◆ WHAT YOU ARE ASKED TO DO ◆
Only the lines from the one containing "The width and" to the end of the data should be copied, exactly and without pictures.

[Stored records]

──────────────────────────────

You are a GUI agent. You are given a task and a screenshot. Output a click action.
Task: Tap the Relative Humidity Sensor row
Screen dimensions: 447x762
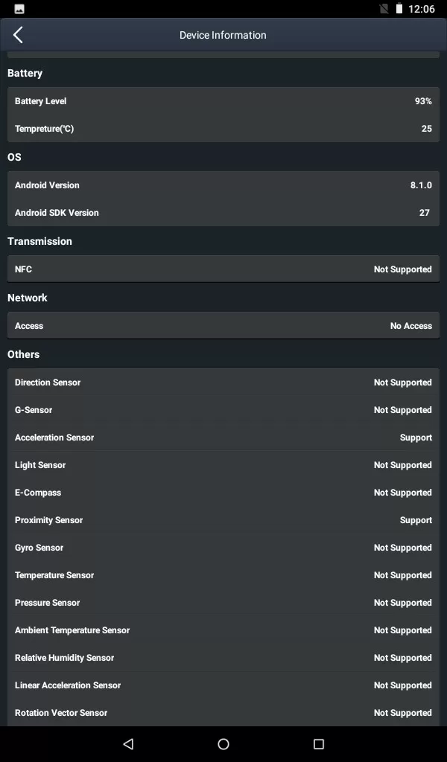click(x=224, y=658)
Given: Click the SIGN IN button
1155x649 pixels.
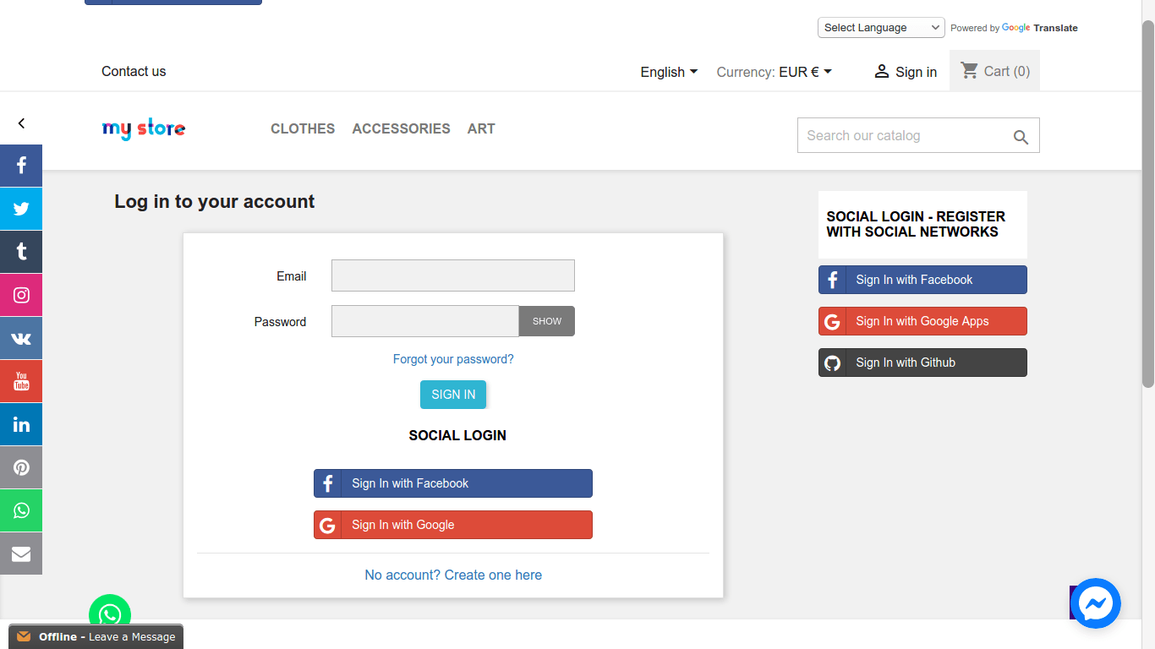Looking at the screenshot, I should coord(453,395).
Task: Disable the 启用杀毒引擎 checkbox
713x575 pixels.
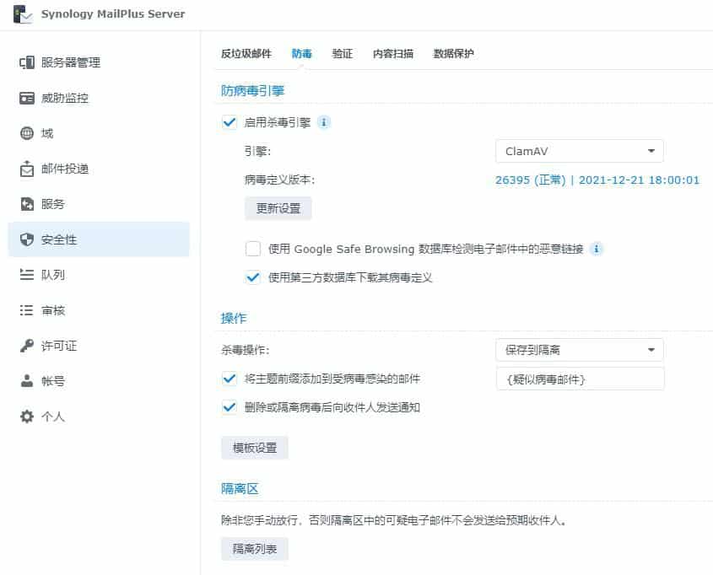Action: click(x=229, y=121)
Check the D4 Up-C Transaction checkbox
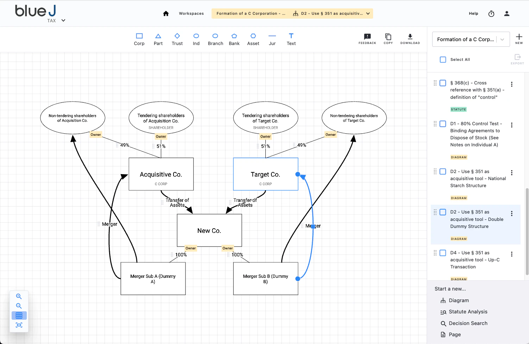This screenshot has width=529, height=344. point(443,253)
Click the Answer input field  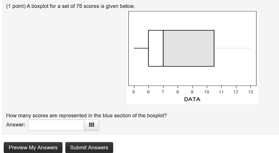56,125
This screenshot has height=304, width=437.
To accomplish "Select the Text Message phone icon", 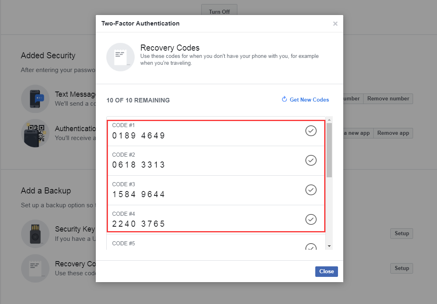I will point(35,98).
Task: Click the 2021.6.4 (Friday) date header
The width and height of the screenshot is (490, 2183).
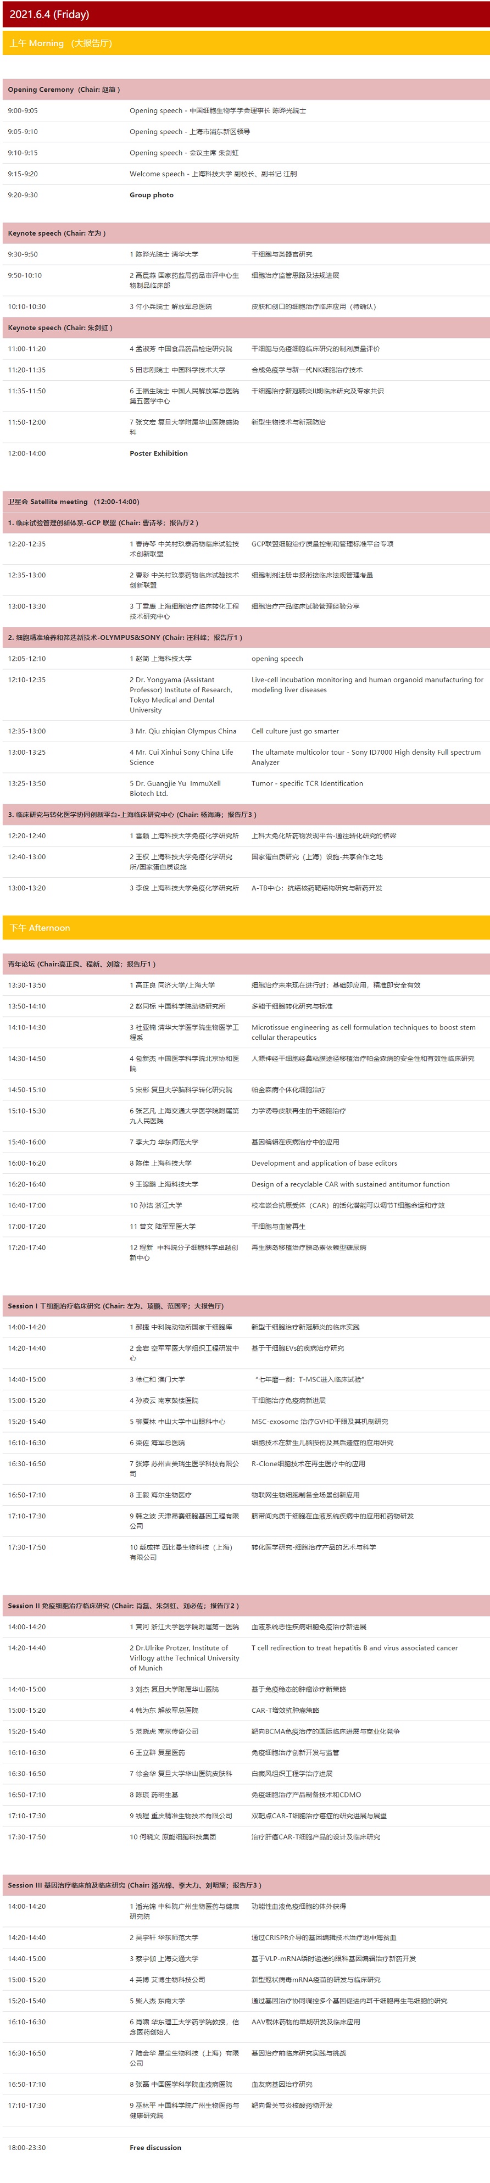Action: 49,14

──────────────────────────────

◆ TASK SOLUTION ◆
The width and height of the screenshot is (490, 2183).
Action: 49,14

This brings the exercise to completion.